Collect every line of the material below that contains the word "bathroom", and list those lines.

:: INFORMATION SHOWN ::
** START **

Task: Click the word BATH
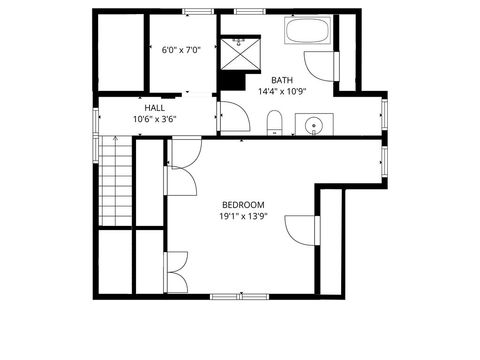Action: pyautogui.click(x=282, y=79)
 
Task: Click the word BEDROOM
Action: pyautogui.click(x=243, y=203)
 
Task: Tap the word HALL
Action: pyautogui.click(x=155, y=107)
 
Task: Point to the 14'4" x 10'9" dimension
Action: pyautogui.click(x=282, y=91)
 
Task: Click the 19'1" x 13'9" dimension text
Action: pyautogui.click(x=243, y=216)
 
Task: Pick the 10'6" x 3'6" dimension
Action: pyautogui.click(x=155, y=119)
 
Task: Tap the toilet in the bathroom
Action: pyautogui.click(x=275, y=123)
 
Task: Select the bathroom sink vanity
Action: pyautogui.click(x=314, y=125)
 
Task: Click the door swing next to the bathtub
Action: pyautogui.click(x=320, y=67)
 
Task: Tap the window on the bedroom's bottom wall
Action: pyautogui.click(x=240, y=296)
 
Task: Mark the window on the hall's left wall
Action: pyautogui.click(x=97, y=119)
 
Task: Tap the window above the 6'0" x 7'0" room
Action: pyautogui.click(x=199, y=11)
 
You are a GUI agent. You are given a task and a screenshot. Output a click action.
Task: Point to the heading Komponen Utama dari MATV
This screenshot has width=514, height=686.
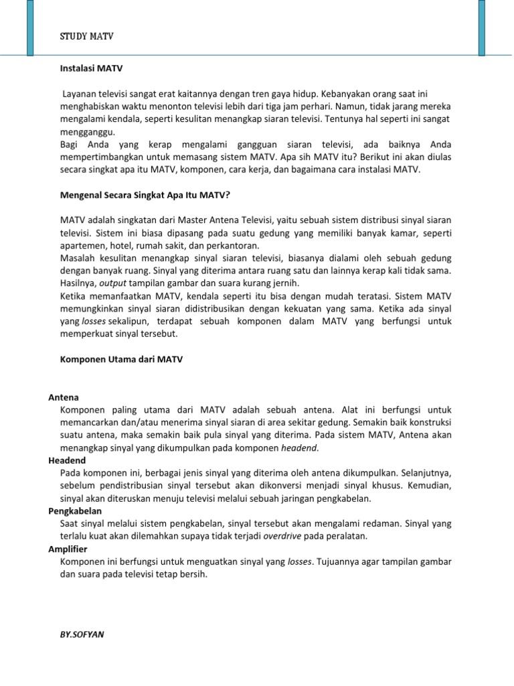121,359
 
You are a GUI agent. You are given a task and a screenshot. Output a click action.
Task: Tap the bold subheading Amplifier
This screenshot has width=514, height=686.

** END **

:: RESPONSE ::
Task: Tap the toilet in the bathroom
Task: Select the bathroom sink vanity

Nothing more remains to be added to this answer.